Moreover, further reports about comparable clinical cases were published by Hutchinson in England and Fischer in Germany in 1888. Eleven years later, one hundred years ago, the man who was later to give the disease his name was born. Henrik Sjögren was born near Stockholm in 1899. He studied at the Karolinska Institute in Stockholm and graduated as a medical doctor in 1927.
In 1930, he examined a female patient suffering from arthritis with extreme dryness of the eyes and the mouth. When he gave his report to the ophthalmological society, Sjögren heard that the syndrome was unknown to his older colleagues.
Becoming curious, he pounced on the literature. He found the reports mentioned above as well as a publication by Stock in Tübingen (1924) about keratoconjunctivitis sicca in patients with extreme dryness of the mouth. He also came upon the publications by Mulock Houwer (1927) about the combination of injuries of the cornea and chronic polyarthritis, who grouped these manifestations into a syndrome. Sjögren was firmly convinced that his “sicca syndrome” was a systemic disease.
In 1933, he published a monograph about 19 patients with dry eyes, thirteen of whom suffered from arthritis. This study was completed with great help from his wife, Maria, who worked as an ophthalmologist in the Seraphim Hospital nearby, and who found the patients for the study.
In order to diagnose the degree of injury of the cornea, Sjögren used rose bengal (tetraiodo-tetrachlor-fluorescein), though in a less concentrated, and therefore more harmless solution than usually applied at that time (one percent). Additionally, he employed keratoscopy and the Schirmer’s test in order to measure lacrimation.

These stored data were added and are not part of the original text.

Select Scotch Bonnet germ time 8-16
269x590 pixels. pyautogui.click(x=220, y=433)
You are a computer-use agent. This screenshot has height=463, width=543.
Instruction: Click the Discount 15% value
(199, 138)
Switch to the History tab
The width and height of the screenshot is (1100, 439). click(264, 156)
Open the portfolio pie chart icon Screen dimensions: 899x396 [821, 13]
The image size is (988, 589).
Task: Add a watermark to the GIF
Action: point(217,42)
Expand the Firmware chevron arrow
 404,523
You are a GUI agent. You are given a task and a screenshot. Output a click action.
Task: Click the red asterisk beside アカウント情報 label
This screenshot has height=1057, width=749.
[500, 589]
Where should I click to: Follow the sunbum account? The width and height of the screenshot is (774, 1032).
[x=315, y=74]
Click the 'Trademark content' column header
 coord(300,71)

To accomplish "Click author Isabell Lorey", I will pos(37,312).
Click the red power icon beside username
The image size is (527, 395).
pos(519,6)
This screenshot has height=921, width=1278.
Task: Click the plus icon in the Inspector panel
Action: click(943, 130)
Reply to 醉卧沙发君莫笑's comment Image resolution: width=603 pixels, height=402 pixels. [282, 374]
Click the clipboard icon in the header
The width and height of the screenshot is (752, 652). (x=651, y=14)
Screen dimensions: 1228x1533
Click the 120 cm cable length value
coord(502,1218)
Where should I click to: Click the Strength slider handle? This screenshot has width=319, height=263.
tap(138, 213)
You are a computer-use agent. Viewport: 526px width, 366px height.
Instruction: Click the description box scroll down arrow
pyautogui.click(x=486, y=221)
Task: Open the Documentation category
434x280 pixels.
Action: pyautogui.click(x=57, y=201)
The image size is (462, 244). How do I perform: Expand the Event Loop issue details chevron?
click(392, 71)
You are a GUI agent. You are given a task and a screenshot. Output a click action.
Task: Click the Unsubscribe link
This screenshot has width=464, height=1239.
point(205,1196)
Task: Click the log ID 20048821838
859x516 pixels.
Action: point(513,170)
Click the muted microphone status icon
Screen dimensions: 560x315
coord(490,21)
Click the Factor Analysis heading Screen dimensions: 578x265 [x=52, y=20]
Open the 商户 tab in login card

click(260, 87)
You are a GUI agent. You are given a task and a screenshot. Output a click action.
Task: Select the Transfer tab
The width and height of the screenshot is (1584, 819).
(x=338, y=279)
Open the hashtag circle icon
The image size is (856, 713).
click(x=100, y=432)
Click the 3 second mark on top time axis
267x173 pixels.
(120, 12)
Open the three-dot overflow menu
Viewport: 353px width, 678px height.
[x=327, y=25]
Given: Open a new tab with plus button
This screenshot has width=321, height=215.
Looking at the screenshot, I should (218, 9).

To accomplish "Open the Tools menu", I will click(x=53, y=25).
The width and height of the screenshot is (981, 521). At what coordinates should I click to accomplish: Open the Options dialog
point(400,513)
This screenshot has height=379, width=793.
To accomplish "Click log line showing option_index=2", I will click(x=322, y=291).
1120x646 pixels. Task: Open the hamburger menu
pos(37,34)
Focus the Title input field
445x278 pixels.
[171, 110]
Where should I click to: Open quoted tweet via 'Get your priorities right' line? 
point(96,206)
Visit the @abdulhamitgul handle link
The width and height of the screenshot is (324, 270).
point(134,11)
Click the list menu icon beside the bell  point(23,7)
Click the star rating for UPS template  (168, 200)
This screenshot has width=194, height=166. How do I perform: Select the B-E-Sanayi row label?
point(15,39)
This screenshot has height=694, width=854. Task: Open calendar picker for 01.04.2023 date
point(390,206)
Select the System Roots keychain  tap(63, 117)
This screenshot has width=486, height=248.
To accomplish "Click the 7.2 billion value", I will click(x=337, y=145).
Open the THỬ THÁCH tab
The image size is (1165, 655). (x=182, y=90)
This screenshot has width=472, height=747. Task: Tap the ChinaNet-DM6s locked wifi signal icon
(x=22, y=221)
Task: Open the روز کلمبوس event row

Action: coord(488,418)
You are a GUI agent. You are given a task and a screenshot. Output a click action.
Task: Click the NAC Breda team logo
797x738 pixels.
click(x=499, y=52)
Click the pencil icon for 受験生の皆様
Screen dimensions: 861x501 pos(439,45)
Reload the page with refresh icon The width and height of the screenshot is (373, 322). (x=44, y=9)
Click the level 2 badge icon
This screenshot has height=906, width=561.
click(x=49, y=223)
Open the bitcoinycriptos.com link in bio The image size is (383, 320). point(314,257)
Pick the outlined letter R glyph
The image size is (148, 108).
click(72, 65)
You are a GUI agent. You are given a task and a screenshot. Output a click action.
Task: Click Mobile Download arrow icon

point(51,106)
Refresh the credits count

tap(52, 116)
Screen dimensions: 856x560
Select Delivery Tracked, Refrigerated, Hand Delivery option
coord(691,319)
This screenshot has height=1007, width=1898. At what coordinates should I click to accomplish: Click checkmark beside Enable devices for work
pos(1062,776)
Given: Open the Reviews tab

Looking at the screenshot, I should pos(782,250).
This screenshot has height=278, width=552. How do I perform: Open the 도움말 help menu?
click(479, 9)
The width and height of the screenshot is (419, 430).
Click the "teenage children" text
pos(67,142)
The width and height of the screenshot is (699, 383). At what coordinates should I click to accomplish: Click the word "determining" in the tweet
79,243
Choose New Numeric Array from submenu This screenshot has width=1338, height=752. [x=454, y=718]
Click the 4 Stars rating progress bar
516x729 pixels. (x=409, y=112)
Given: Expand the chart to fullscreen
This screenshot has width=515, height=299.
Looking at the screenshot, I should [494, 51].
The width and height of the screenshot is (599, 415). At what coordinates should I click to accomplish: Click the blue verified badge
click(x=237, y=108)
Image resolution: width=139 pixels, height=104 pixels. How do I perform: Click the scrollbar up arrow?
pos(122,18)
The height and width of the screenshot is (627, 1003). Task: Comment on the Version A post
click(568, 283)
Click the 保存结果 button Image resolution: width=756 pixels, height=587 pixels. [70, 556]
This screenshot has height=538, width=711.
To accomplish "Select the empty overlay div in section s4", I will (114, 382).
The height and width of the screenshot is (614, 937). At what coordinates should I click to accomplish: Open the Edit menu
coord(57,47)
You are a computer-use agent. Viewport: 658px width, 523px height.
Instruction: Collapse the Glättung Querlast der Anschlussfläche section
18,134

Nowadays all these tests are still employed in order to diagnose Sjögren’s syndrome. For describing the participation of the eyes, he used the term “keratoconjunctivitis sicca” which became established in the medical world.
In 1935, Sjögren became superintendent of the first ophthalmology unit at the county hospital in Jönköping where he developed techniques for corneal tranplantation. He hardly ever found time to continue his scientific work on the sicca syndrome. In 1943, the Australian ophthalmologist Bruce Hamilton translated Sjögren’s dissertation “Zur Kenntnis der Keratoconjunctivitis sicca” from German into English, and invited Sjögren to give a lecture in Australia. This gave him an impulse to resume his work. He attended a number of international symposia, and gave lectures about his earlier results. The international medical world became aware of the sicca syndrome, and several study groups began to work on the topic. A group of rheumatologists of the National Institute of Health in Bethesda, headed by Joseph J. Bunim, was especially interested in the systemic character of Sjörgen’s syndrome, and could fundamentally contribute to the understanding of the disease.
From 1957, Sjögren moved to Gothenburg University, received a docent title and, in 1961, became professor. At the age of 77, he was made a honorary member of the Swedish Rheumatological Society and attended the First International Symposium on Sjögren’s Syndrome. In September, 1986, Henrik Sjögren died at the age of 87 after several years disability because of a stroke.
The question remained whether in 1888, Johann Mikulicz had described the same syndrome as Henrik Sjögren did 42 years later. In 1954, Morgan and Castleman carefully compared the first descriptions in their pathologic details, and concluded that Mikulicz’s disease with its chronic enlargement of the lacrimal and salivary glands was a variation of the bigger complex of symptoms which is nowadays called Sjögren’s syndrome.